Las vacaciones más caras: menos días fuera de casa, destinos nacionales y más cenas en el apartamento

Los españoles reducen de cinco a entre tres y cuatro días las estancias en hoteles, que suben los precios más de un 20% respecto a 2019 por el tirón de la demanda y el alza de los costes

Vistas de la playa y el paseo maritimo de La Carihuela en Torremolinos (Málaga).
Vistas de la playa y el paseo maritimo de La Carihuela en Torremolinos (Málaga).Garcia-Santos (El Pais)

La industria turística ya estaba llamada en primavera a volver a ser uno de los grandes motores de la economía española. Tras dos años de hundimiento, los buenos datos de la Semana Santa hacían prever para el verano lo que la Organización Mundial del Turismo (OMT) definió como efecto champán: el regreso de las familias hacia sus destinos favoritos tras haberse contenido las ganas de viajar durante la pandemia. El ahorro y el fin de las restricciones facilitaron el descorche.

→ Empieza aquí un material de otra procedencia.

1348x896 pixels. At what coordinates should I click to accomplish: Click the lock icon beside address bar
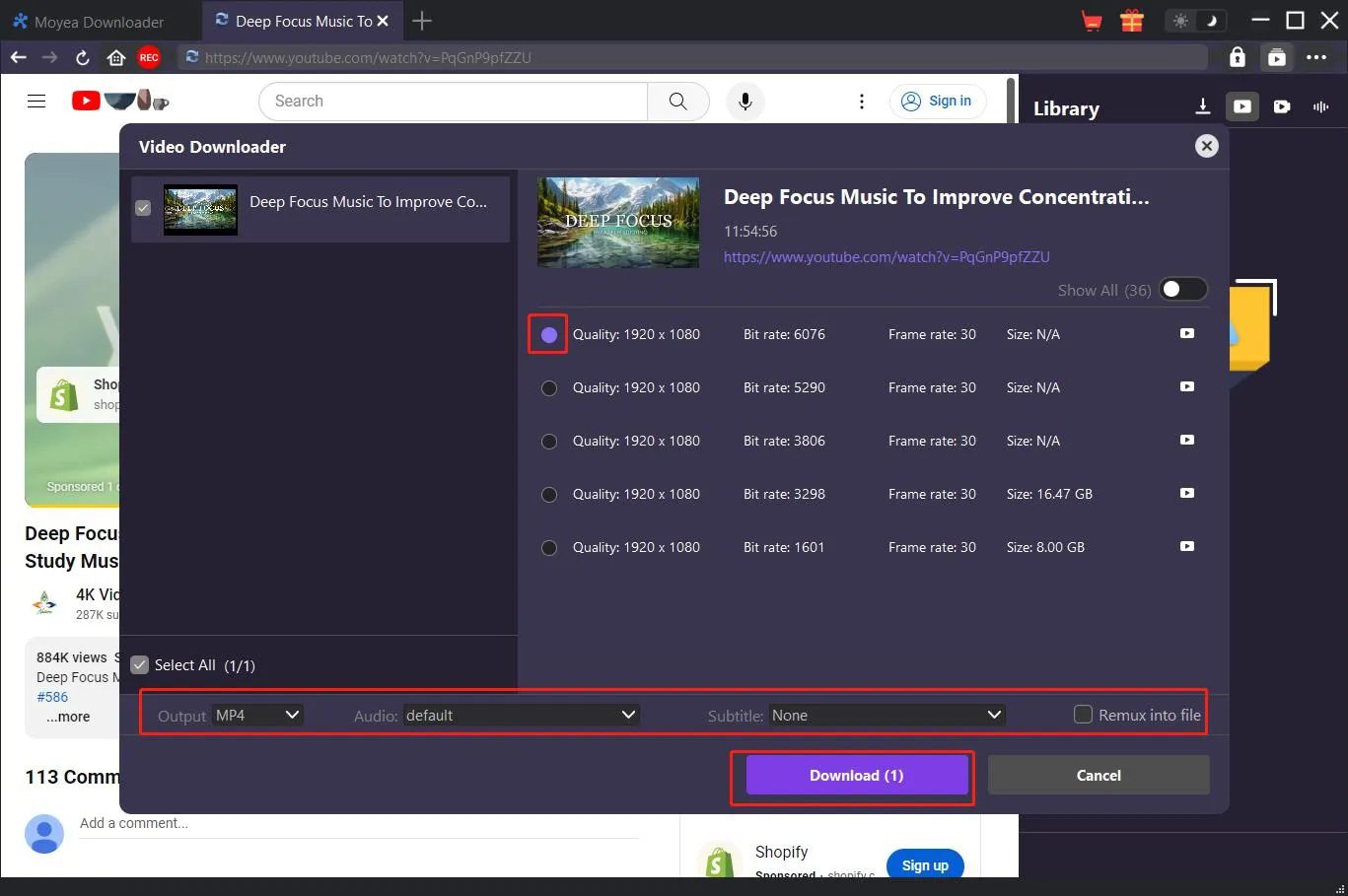point(1237,58)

Cundió el optimismo. “Con la enorme demanda, la sensación era que este iba a ser un verano espectacular”, relata Ricardo Fernández, director general de la agencia de viajes Destinia. Muchos lugares, desde A Coruña a Formentera, han colgado este puente el cartel de completo. Sin embargo, la actividad no ha escapado de la inflación galopante que atraviesa medio mundo: para los empresarios, la consecuencia directa ha sido la pérdida de rentabilidad. Para el consumidor, que las vacaciones de verano estén más caras que nunca. El dinero se derrite como el hielo.

Juan Ignacio Pulido, profesor de Economía Aplicada al Turismo en la Universidad de Jaén, explica por qué, a pesar de las circunstancias, la clase media española apenas ha renunciado a sus vacaciones. “Es un gasto incorporado ya a la cesta de la compra”, afirma. Es decir, buena parte de la población ya incluye los viajes en el presupuesto familiar. Según el experto, es una prioridad solo superada por alimentación, salud, educación y vivienda. Es lo que ha permitido al sector, según la Encuesta de Población Activa del Instituto Nacional de Estadística, volver a los 2,7 millones de trabajadores que tenía en 2019, un año récord para el turismo en España. Entonces llegaron al país 83,7 millones de personas y el volumen de facturación superó los 154.000 millones de euros —el 12% del PIB nacional—, según los datos de Exceltur.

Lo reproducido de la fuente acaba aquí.